#### Exercise
Please reproduce the lines from the one containing "Screen dimensions: 749x560" through the end of the data below exactly as they stand, and omit all pictures.

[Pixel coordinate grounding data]
=====
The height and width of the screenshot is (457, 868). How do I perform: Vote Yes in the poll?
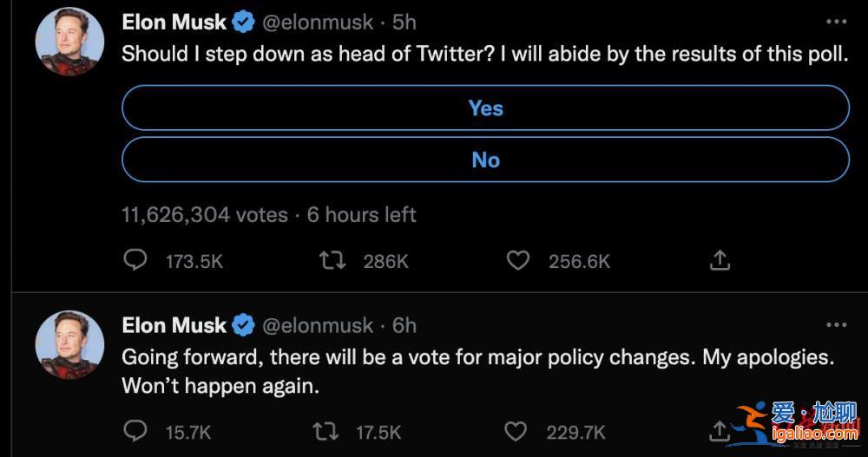[485, 108]
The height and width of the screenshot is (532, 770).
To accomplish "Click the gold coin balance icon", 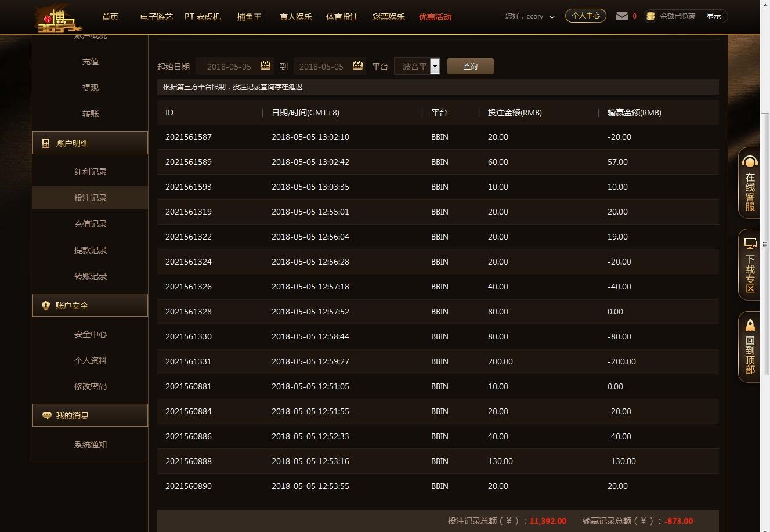I will (x=650, y=16).
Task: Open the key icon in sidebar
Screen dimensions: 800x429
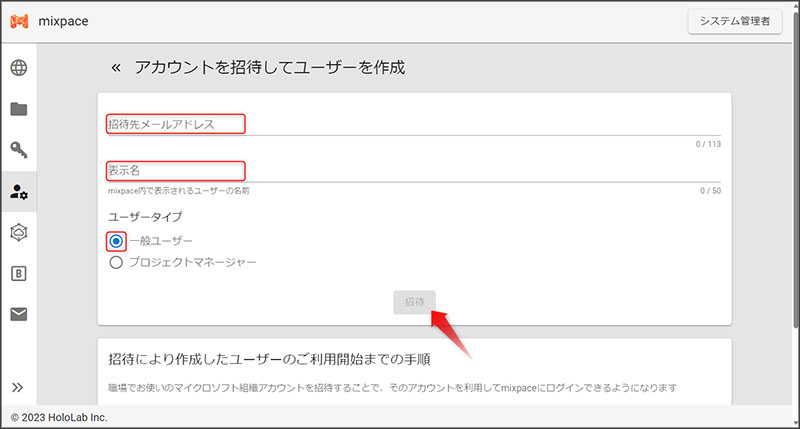Action: click(18, 150)
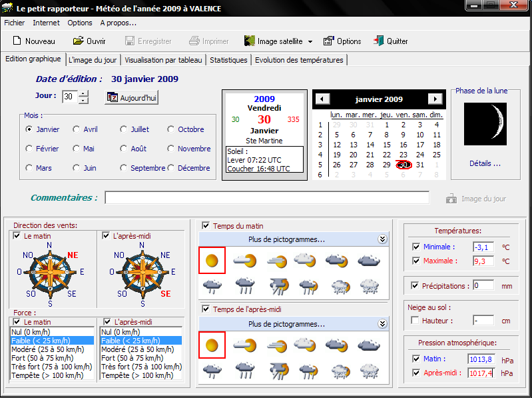Enable the Neige au sol Hauteur checkbox
The image size is (532, 398).
tap(416, 321)
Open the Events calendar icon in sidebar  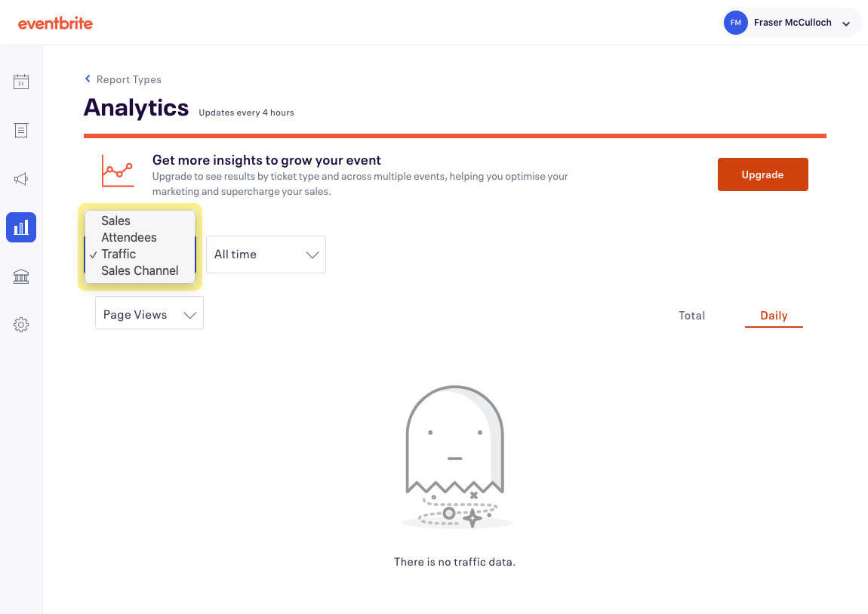(x=20, y=81)
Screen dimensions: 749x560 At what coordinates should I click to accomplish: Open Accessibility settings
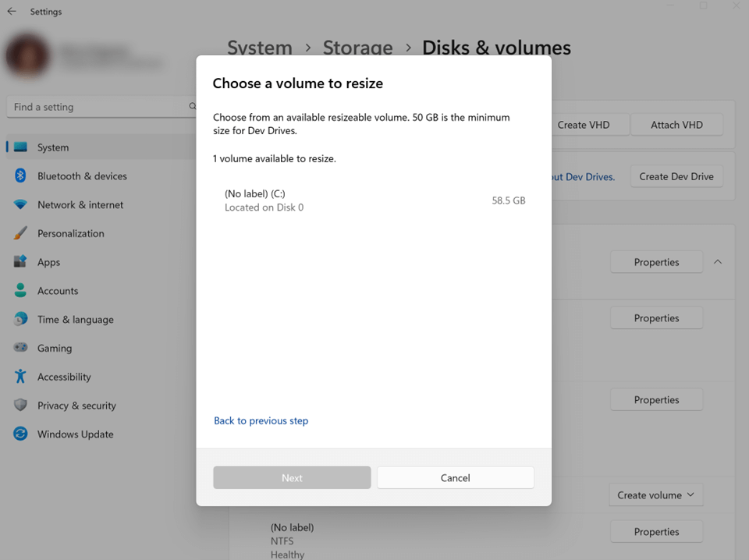pyautogui.click(x=66, y=377)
=====
#### Written solution
Screen dimensions: 749x560 At what coordinates should I click to accomplish: Open Accessibility settings
pyautogui.click(x=66, y=377)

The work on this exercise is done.